All this — the crass insults, the anti-PC politics, the insistence on extremism, the attacks on the media — paved the way for a Trump presidency.

While Trump doesn’t always subscribe to hosts’ preferred ideological purity, his combative style is ripped straight from the playbook of conservative media. His caustic tweets toward everyone from Democratic leaders to mainstream journalists reflect the seething anger felt by disgruntled hosts, listeners and viewers who feel belittled by the liberal establishment — as do his derisive nicknames like Cryin’ Chuck and Crooked Hillary. He also relentlessly pounds what he has dubbed the “fake news media.”

Most of all, like the best hosts, Trump puts on a good show. No one knows what to expect from him from day-to-day, and nuance has no place in his White House.

And, especially given that members of the conservative media have regularly talked with Republican leaders, both on their shows and behind closed doors, for years, it is no surprise that Hannity — who speaks the president’s language and reinforces his instincts to be himself and punch back against political opponents — is one of Trump’s closest advisers.

Before the rise of talk radio and Fox News, the notion of a brawler of a president who hurls insults at everyone and listens more to media personalities than American intelligence agencies would have been inconceivable.

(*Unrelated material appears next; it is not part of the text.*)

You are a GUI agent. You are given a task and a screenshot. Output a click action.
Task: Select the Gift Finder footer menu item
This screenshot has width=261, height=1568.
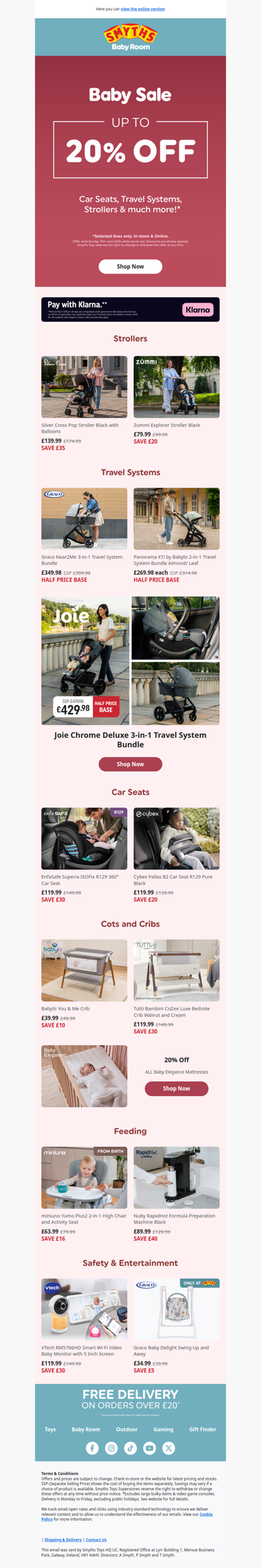point(202,1429)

But conservative media changed the political game by creating an audience hungry for exactly this type of politician. Along the way, they destroyed the best potential check on this sort of behavior: Americans of all political stripes trusting journalists who alerted them to politicians’ misdeeds.

It’s a precedent with consequences that will outlast the Trump era. So long as conservative media retains its place of primacy within the GOP, Americans have to brace themselves for the high probability that Trump is not an outlier, but the new model for successful Republican politicians.